Determines whether to build a covariance matrix, "cov", or a precision matrix, "prec". See correlation_builder{sim2Dpredictr} and precision_builder{sim2Dpredictr} for more details.

A vector defining the dimension of spatial data. The first entry is the number of rows and the second entry is the number of columns.

If use.spam = TRUE then use tools from the R package spam; otherwise, base R functions are employed. For large dimension MVN with sparse correlation structure, spam is recommended; otherwise, base R may be faster. Defaults to FALSE.

One of "ar1", exponential, gaussian, or "CS". Correlations between locations i and j are rho^{d} for corr.structure = "ar1", exp(-phi * d) for corr.structure = "exponential", exp(-phi * d ^ 2) for corr.structure = "gaussian", and rho when corr.structure = "CS". Note that d is the Euclidean distance between locations i and j.

This is the maximum possible correlation between locations i and j. For all i,j rho MUST be between -1 and 1.

A scalar value greater than 0 that determines the decay rate of correlation. This argument is only utilized when corr.structure %in% c("exponential", "gaussian").

A vector containing precision parameters. If of length 1, then all precisions are assumed equal. Otherwise the length of tau should equal the number of variables.

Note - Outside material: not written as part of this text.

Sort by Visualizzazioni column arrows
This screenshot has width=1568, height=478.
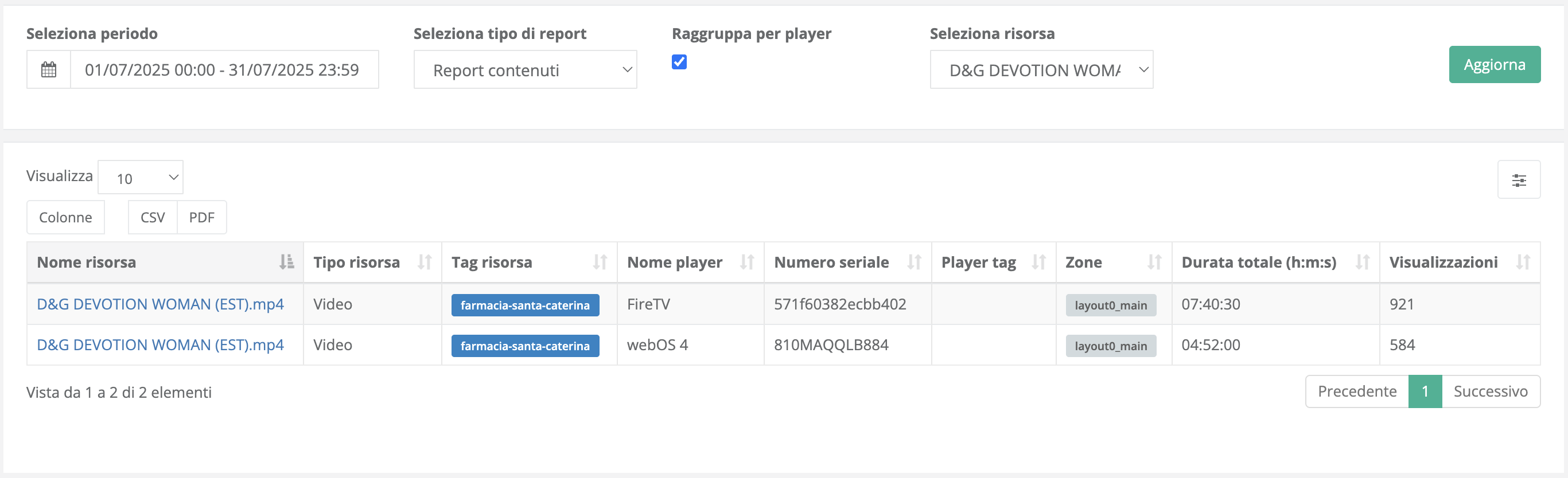pos(1522,262)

A scalar value between 0 and 1 that defines the strength of correlations. Note that when alpha = 0 the data are independent and when alpha = 1, the joint distribution is the improper Intrinsic Autoregression (IAR), which cannot be used to generate data. Note also that while alpha does control dependence it is not interpretable as a correlation.

Scalar value to specify the minimum non-zero correlation. Any correlations below corr.min are set to 0. Especially for high image resolution using this option can result in a sparser covariance matrix, which may significantly speed up draws when using spam. This option is preferred to using neighborhood and associated arguments when the primary concern is to avoid very small correlations and improve computation efficiency. Default is NULL, which places no restrictions on the correlations.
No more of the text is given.